As we all know, when the computer executes the program, every instruction is executed in CPU, and in the process of executing the instruction, it is bound to involve reading and writing data. Because the temporary data in the running process of the program is stored in the main memory (physical memory), there is a problem. Because the execution speed of CPU is very fast, and the process of reading data from memory and writing data to memory is much slower than the execution speed of CPU, so if the operation of data is carried out through the interaction with memory at any time, it will greatly reduce the speed of instruction execution.
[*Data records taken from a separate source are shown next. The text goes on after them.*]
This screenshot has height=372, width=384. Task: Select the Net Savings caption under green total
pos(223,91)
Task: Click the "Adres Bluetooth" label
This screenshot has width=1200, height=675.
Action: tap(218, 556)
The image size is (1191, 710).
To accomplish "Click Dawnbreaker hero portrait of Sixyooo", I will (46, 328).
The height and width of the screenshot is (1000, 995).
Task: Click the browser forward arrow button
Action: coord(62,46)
So there is a cache in CPU.

That is, when the program is running, it will copy a copy of the data needed by the operation from the main memory to the CPU cache, then CPU can read and write the data directly from its cache when calculating, and then flush the data in the cache to the main memory when the operation is finished. Take a simple example, such as the following code:

1I = I + 1

When the thread executes this statement, it first reads the value of I from main memory, then copies a copy to the cache, then CPU executes instructions to add 1 to I, then writes the data to the cache, and finally refreshes the latest value of I in the cache to main memory.

There is no problem with this code running in a single thread, but there is a problem running in multiple threads. In multicore CPU, each thread may run in a different CPU, so each thread has its own cache at runtime (this problem can actually occur for a single-core CPU, but executed separately in the form of thread scheduling). In this paper, we take multicore CPU as an example.

For example, if there are two threads executing this code at the same time, if the initial value of I is 0, then we want the value of I to change to 2 after the two threads finish executing. But will this be the case?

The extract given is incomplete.